__Work task__: Return the line that has "You are a computer-use" and all lines below it through the last, exactly as they stand; omit pictures.

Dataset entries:

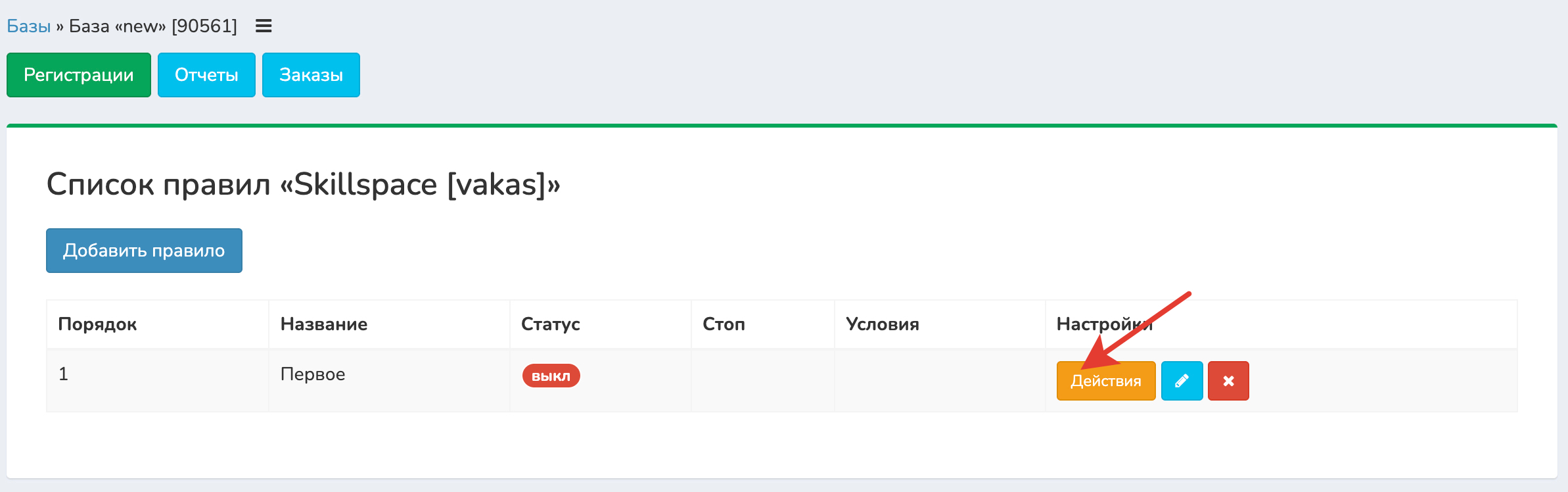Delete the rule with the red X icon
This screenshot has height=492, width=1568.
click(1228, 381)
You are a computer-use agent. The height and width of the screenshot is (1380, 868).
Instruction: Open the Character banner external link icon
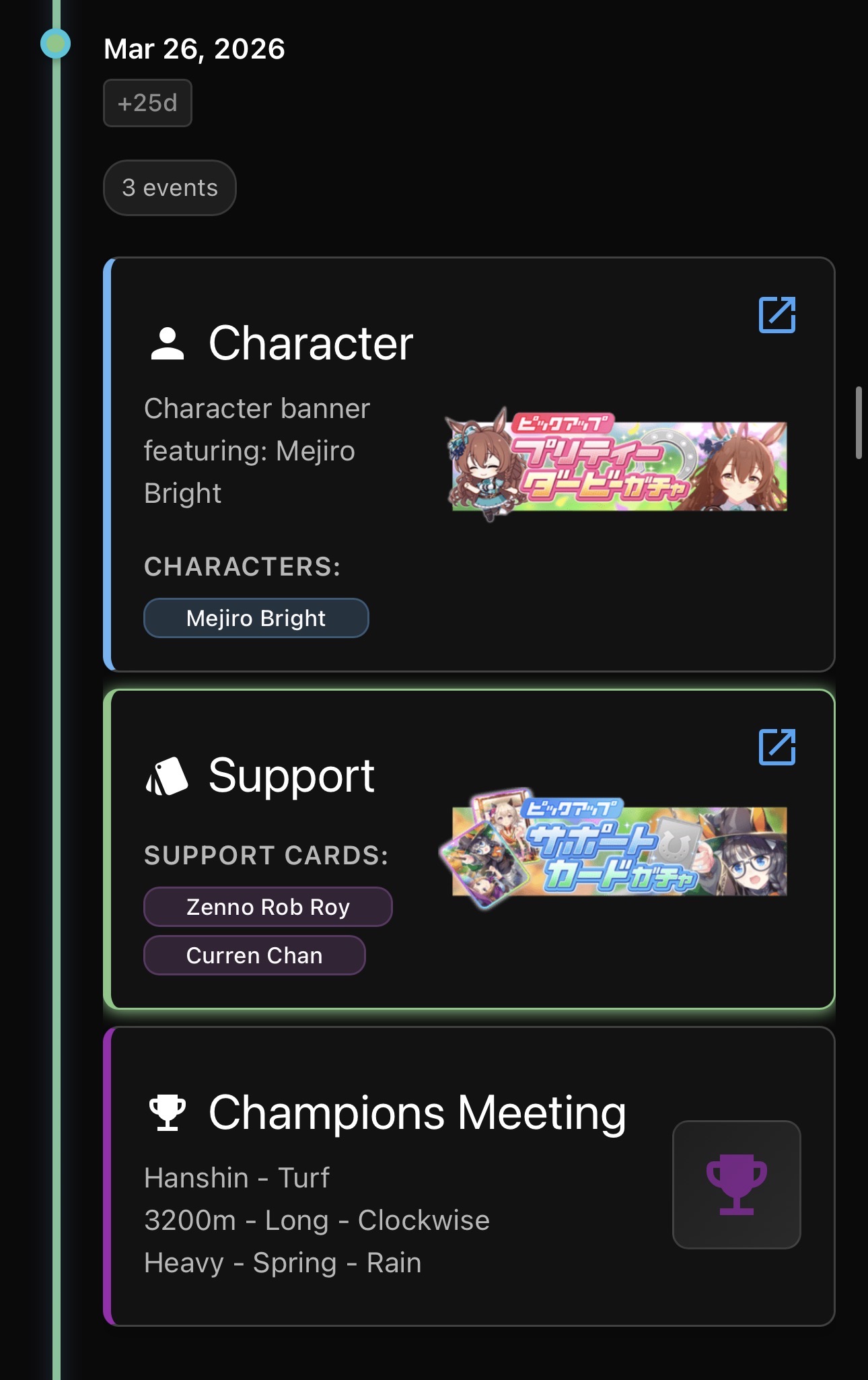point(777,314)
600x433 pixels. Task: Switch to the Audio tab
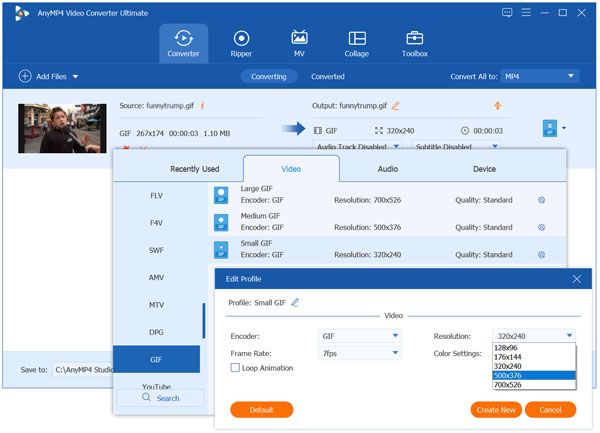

__Written reply__:
You are a computer-use agent. The height and width of the screenshot is (1380, 868).
Instruction: Open the Character banner external link icon
point(777,314)
600x433 pixels. Task: Switch to the Audio tab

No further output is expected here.